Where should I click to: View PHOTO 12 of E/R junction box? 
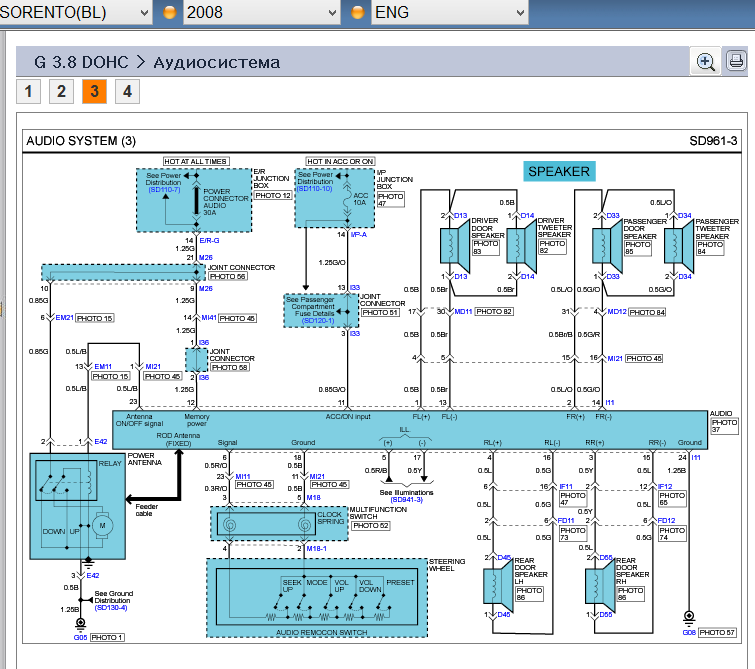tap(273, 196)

----

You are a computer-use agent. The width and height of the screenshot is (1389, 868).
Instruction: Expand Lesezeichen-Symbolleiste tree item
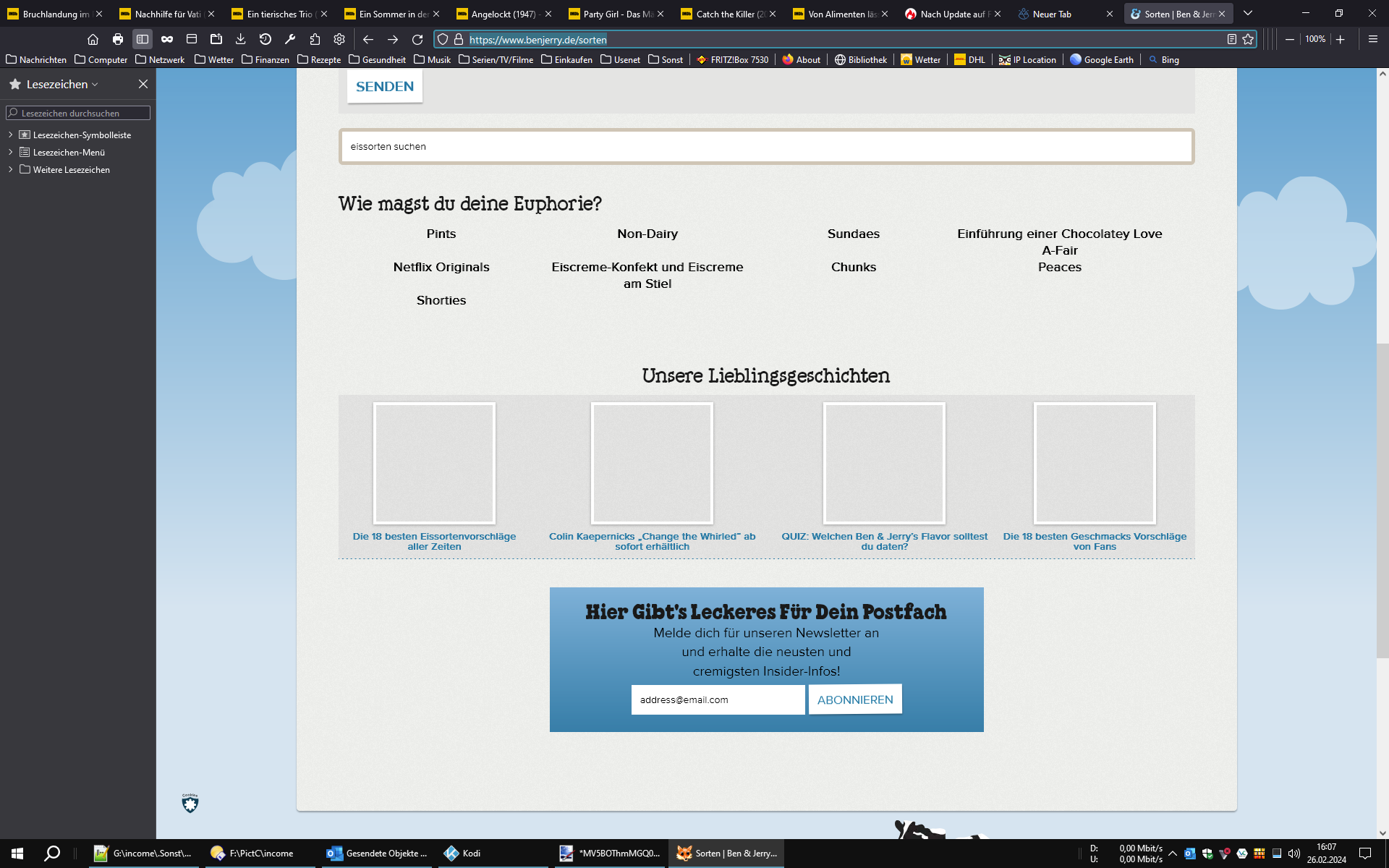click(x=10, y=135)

----

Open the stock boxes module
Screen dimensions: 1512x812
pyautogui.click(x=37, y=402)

----

Written request:
Rewrite the data above from the line with "Where should I" up to and including the line with "tap(273, 196)", replacing "junction box" with "distribution box" and keeping everything else the same. Leave the pictures out of your answer.

Exercise response:
Where should I click to: View PHOTO 12 of E/R distribution box? 
tap(273, 196)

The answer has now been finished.